_How to complete this task:_
In the article on reopening California's beauty industry, copy word for word the stretch from "In addition, PBA" through "of sanitization standardization.".

_Extract provided:_
%%

The Governor of California, Gavin Newsom, enlisted the help of The Professional Beauty Associate (PBA) to create a roadmap for reopening the state’s professional beauty industry.
According to PBA, the organization has served as a dynamic resource to the stare of California since the beginning of the pandemic by providing real stories from more than 900 PBA members, meaningful data and analytics, and photos.
Effective Monday, August 31, 2020, a tiered county reopening program has been instituted, in which salons and barbershops can open indoors following new guidelines, and nail and esthetician services can open according to a county-specific, four-tiered program. PBA will continue to collaborate with the governor's office to support this reopening roll-out.
In addition, PBA previously crafted a series of Recommended Guidelines for salons and spas to follow including increased sanitization measures, installing plexiglass or acrylic partitions, removing coffee and amenity stations, imparting electronic-only transactions, requiring face masks, staggered appointments and waiting in cars, having clients show up with clean hair, and more. The PBA will also be announcing a new Global Biorisk Advisory Council (GBAC) STAR accreditation program in association with GBAC and ISSE. GBAC is the cleaning industry’s only outbreak prevention, response and recovery accreditation for facilities, which institutes the highest level of sanitization standardization.

%%

_Stored data:_
%%

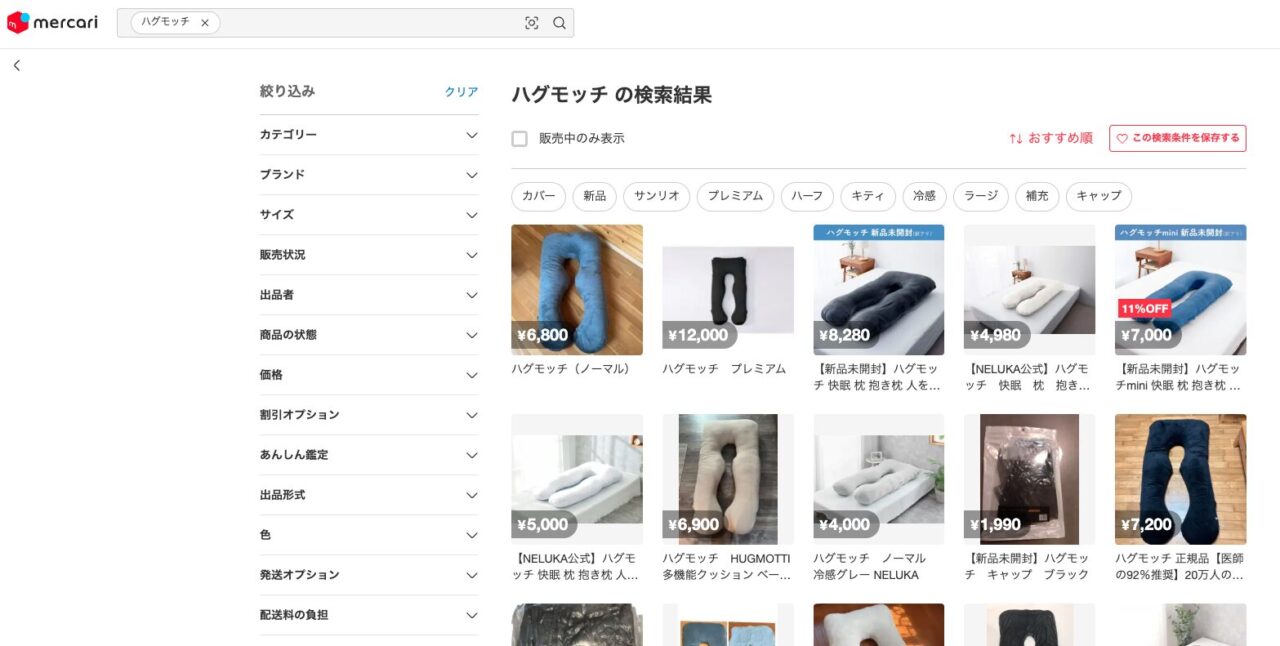Click この検索条件を保存する button
The height and width of the screenshot is (646, 1280).
tap(1177, 138)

%%

_Response:_
In addition, PBA previously crafted a series of Recommended Guidelines for salons and spas to follow including increased sanitization measures, installing plexiglass or acrylic partitions, removing coffee and amenity stations, imparting electronic-only transactions, requiring face masks, staggered appointments and waiting in cars, having clients show up with clean hair, and more. The PBA will also be announcing a new Global Biorisk Advisory Council (GBAC) STAR accreditation program in association with GBAC and ISSE. GBAC is the cleaning industry’s only outbreak prevention, response and recovery accreditation for facilities, which institutes the highest level of sanitization standardization.